The above discussion has made it clear that we are strongly supportive of the role of ACF in making progress toward the goals of TB elimination when it is offered in the right places and at the right times. However, all the above evidence and our own experience make it clear that TB ACF is neither a one-size-fits-all intervention nor a panacea.

We have reviewed the potential community-level harms of ACF, largely to do with opportunity cost, value for money, and use of resources. There is insufficient evidence about the potential for individual harms of ACF, particularly if ACF is not well targeted to a group of people with a high pre-test probability of TB disease and particularly as ACF programmes attempt to detect more people with subclinical TB disease. Furthermore, TB ACF cannot and should not be a substitute for equitable access to responsive, affordable, and accessible primary care services for all, including TB [82, 83]. Where people who perceive themselves to be unwell are unable to access primary care routinely and receive a TB diagnosis there, TB services in primary care should be funded and strengthened in preference to spending money on temporary ACF services and campaigns.

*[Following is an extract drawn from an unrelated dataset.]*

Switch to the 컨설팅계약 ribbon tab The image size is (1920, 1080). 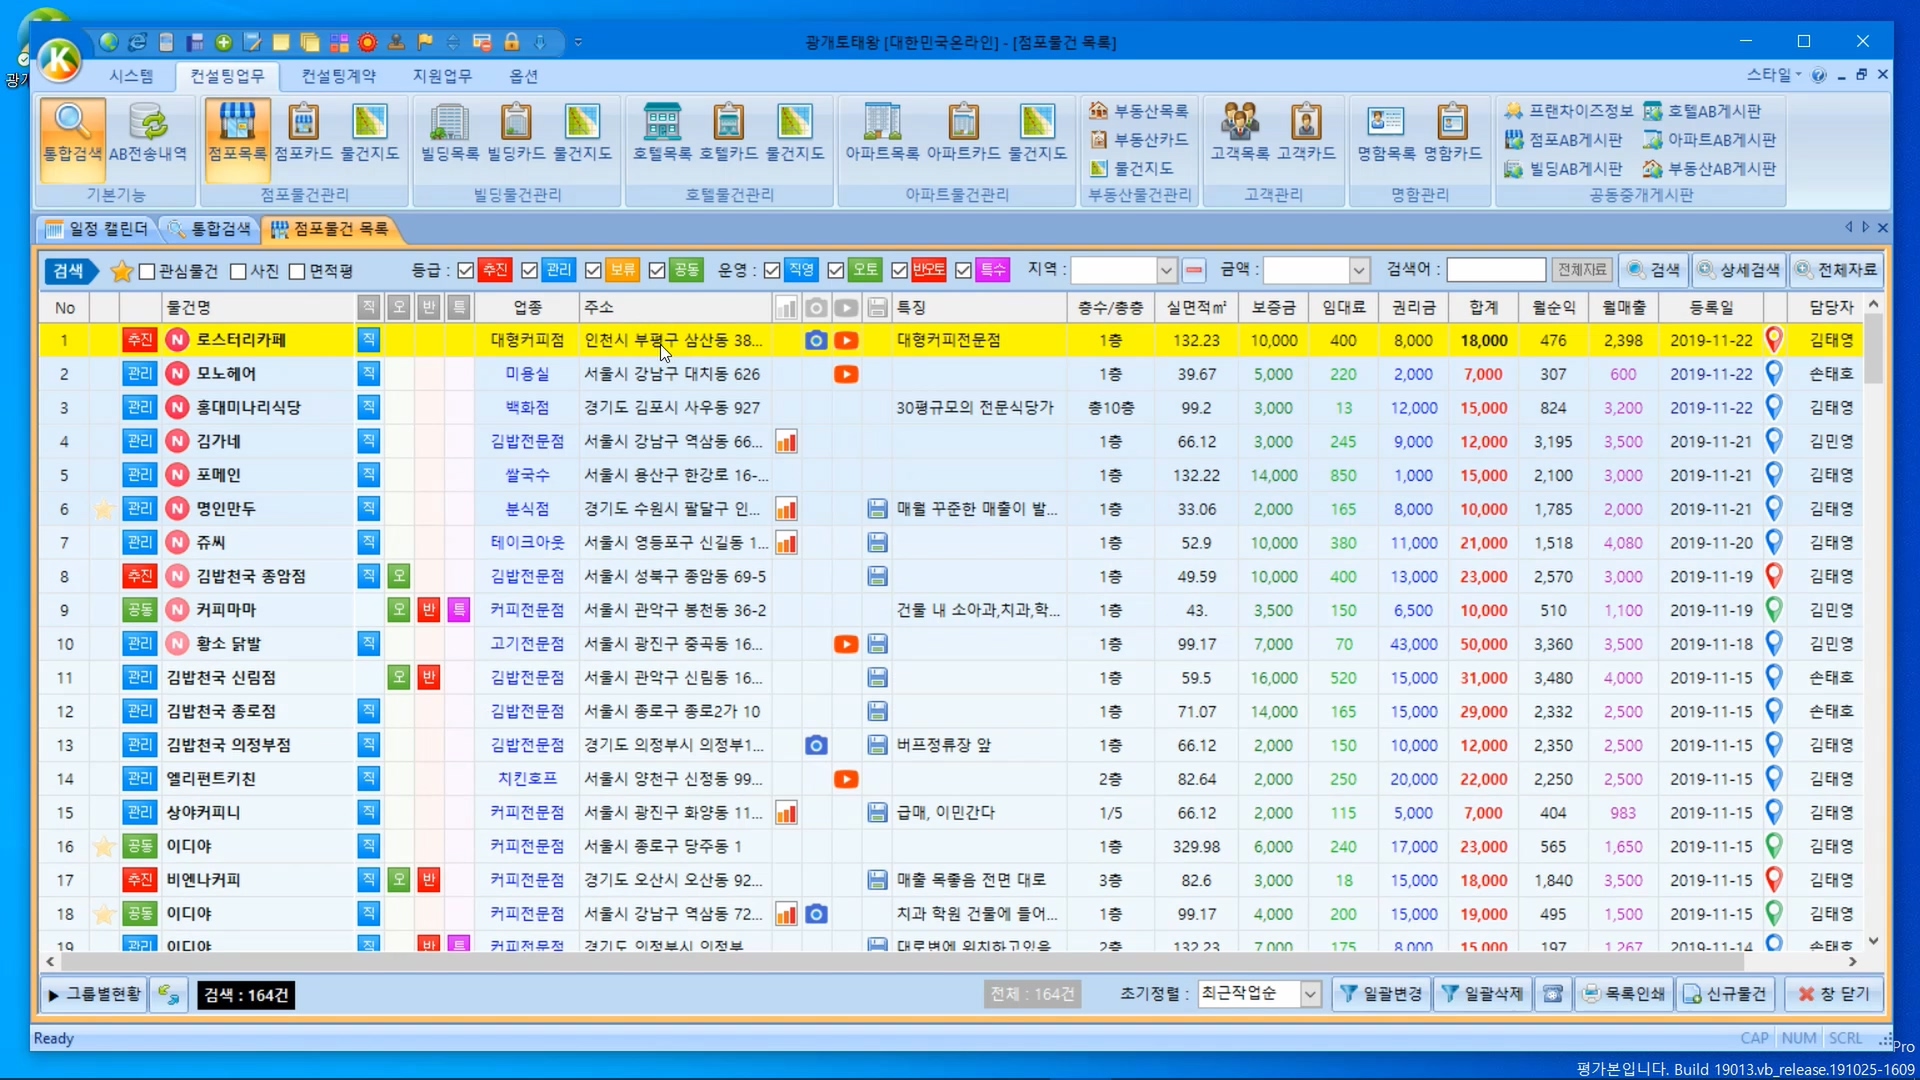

Community-based active case finding for TB is a potentially powerful tool in our armament to accelerate efforts to eliminate TB as a public health problem. However, where TB epidemics are beginning to concentrate, particularly within highly marginalised groups, decisions to implement an ACF programme should be carefully considered, based on a thorough public health needs assessment, and include a comprehensive monitoring and evaluation plan, with nested research to investigate major outstanding knowledge gaps. People and communities affected by TB should remain at the forefront of our consideration and decisions about whether and how to offer TB screening through an ACF programme should involve individuals and communities in decision-making, and carefully consider potential trade-offs between population and individual benefits and harms.